Studien zum modernen Orient

Fremd- und Selbstbild in der aserbaidschanischen Geschichtsschreibung

von

Der ungelöste Konflikt um Berg-Karabach prägt die Historiographie in der jungen Republik Aserbaidschan. Schulbücher und andere öffentliche Dokumente entwerfen eine nationale Identität aus einem dichotomen Freund-Feind-Schema: Auf der einen Seite befindet sich das in Großteilen positiv besetzte Eigenbild, dem auf der anderen Seite das überwiegend negativ bewertete Fremdbild entgegengesetzt wird. In Staaten, in denen ungelöste Konflikte bestehen, wird dieses Fremdbild häufig auf den Konfliktgegner projiziert. Über Lehrmaterialien werden derart konstruierte Feindbilder in die Folgegenerationen übertragen und erschweren so dauerhaft friedliche Lösungen. Zwar schweigen zwischen Aserbaidschan und Armenien nun seit mehr als anderthalb Jahrzehnten die Waffen, dennoch ist der Konflikt zwischen den beiden Nachbarn weiterhin virulent und vor allem in beiden Gesellschaften höchst präsent: Die Betonung des kriegsgeleiteten Feindbilds führt zu einer andauernden Mobilisierung im Volk, selbst in Altersschichten, die den Krieg als solchen nicht mehr erlebt haben.

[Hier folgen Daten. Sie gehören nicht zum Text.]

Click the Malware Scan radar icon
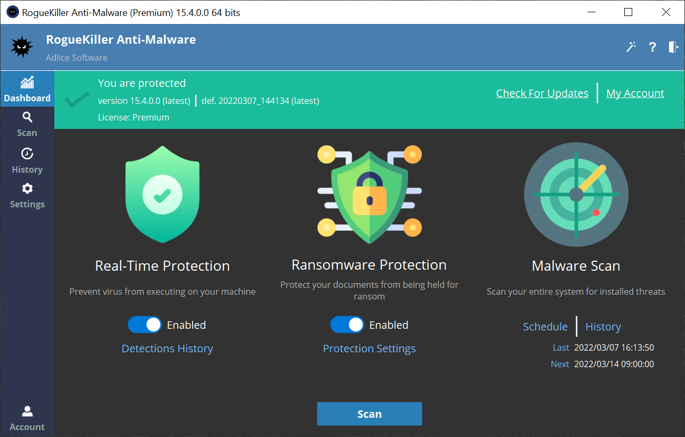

In einer Close-Reading-Analyse des aserbaidschanischen Geschichtsschulbuchs ‚Ata Yurdu‘ (dt. Vaterland/Heimat) geht Sara Winter dem aserbaidschanischen Eigen- und Fremdbild und dessen Implikationen auf den Grund. Ihre Analyse liefert erstes wissenschaftliches Basismaterial und dient als Anstoß zur weiteren Aufarbeitung und Dekonstruktion konfliktfördernder Feindbilder.